W. Sickert Art News 10 Feb. 144: So-and-so is a rotter, but he can paint.
[Aus]Sun. Times (Perth) 6 Feb. 2nd sect. 4/6: ‘Rotter’ and ‘mongrel’ — the latter word, it was subsequently explained, being used strictly in a political sense — were the courteous terms slung at Prime Minister Deakin.
[UK]Gem 16 Sept. 6: He can tell a decent chap from a rotter at once.
[UK]Powell & Arthurs [perf. Marie Lloyd] Three Ages of Women 🎵 She calls him a pitiless bald-headed bore / Conceited and vain when a woman is near / A rotter with only one single idea.
[Aus]Truth (Sydney) 25 May 11/3: Well, what I’m agoin to tell you / Are about a rotter bloke, / Who ain’t fit for nothin' better / Than the hangman’s rope to choke.
[UK]Marvel 3 Mar. 6: He has the right to stand up for a third-rate rotter like Donbrook, if he’s ass enough to do it.
[UK]P. Marks Plastic Age 319: I hate a prig, Cynthia, like the devil, but I hate a rotter even more.
[UK]J. Campbell Babe is Wise 95: Turning dog on me, are you, eh, you little Yiddish rotter!
[UK]A. Christie Body in the Library (1959) 157: Rosamund had married a rotter.
[UK]A. Buckeridge Jennings’ Diary 15: Don’t be such a rotter, Venables!
[NZ]B. Crump Hang On a Minute, Mate (1963) 176: He’s a fair dinkum rotter.
[UK]A. Burgess Enderby Outside in Complete Enderby (2002) 280: You filthy thing. You sexless rotter.
[UK]A. Bennett Habeus Corpus Act II: You’re a stinker, Arthur Wicksteed. [...] A rotter.
[UK](con. 1940s) D. Nobbs Second From Last in the Sack Race 66: Patrick was a rotter.
[SA]R. Malan My Traitor’s Heart (1991) 61: She married a rotter who abandoned her with six young children.
[US]Dennis the Menace Annual 32: You little rotter!
[Aus]R.G. Barrett Wind & Monkey (2013) [ebook] ‘Me and Price sold him a yearling. Price got his end. But I still haven’t got mine.’ ‘The rotter,’ said Les.
[UK]Indep. on Sun. Rev. 19 Mar. 21: Calling the old hack a ‘dirty sod’ and ‘a fucking rotter.’.

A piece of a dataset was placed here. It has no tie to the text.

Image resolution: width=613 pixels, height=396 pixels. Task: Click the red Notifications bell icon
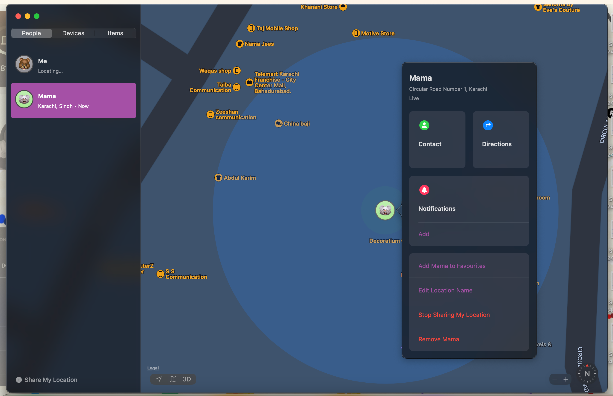424,190
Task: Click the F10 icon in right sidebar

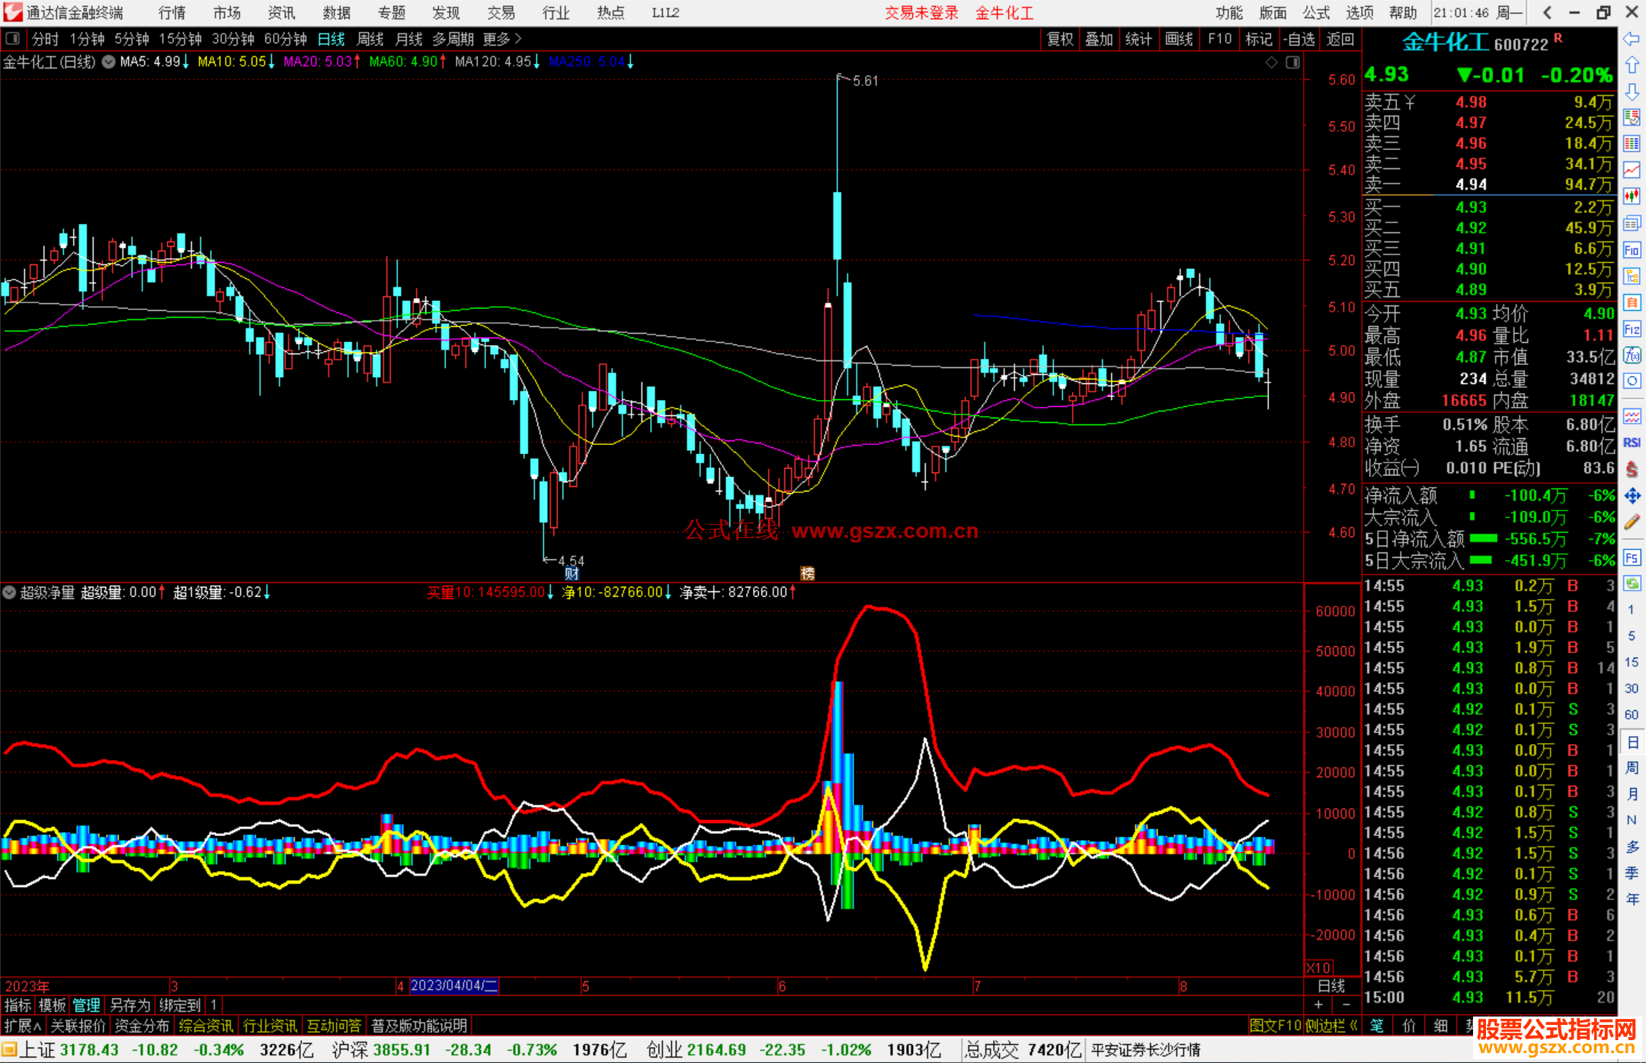Action: pos(1632,250)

2. (Aus.) a poor performance.

[Aus]Sun (Kalgoorlie, WA) 12 Mar. 2/5: Industry, Tom Garvey's bay, ran a real rotter in the Hampton Hurdles [...] ‘I thought you said he could jump,’ asked his rider [...] ‘Why, the blanker ran through every hurdle’.
[Aus]Port Pirie Recorder (SA) 28 May 3/2: I think Wassail will beat this pair in the Cup. Hopwood’s horse ran a real ‘rotter’ in the Adelaide Cup, but he showed that that form was all wrong by taking the S.A.J.C. Handicap.

3. (Aus.) an unpleasant experience.

[Aus]Truth (Brisbane) 22 Apr. 6/3: ‘Oh, God! old girl I’ve had a rotter of a day, never backed a bally winner’.

4. (Aus.) a half-trained horse.

[Aus]Sun. Times (Perth) 1 Oct. 14/3: Magas ran like a real rotter at Canning Park; finishing last of the bunch.
[Aus]Bulletin (Sydney) 13 Aug. 36/1: The National fields, in the first place, are more or less lumbered with rotters or half-trained nags.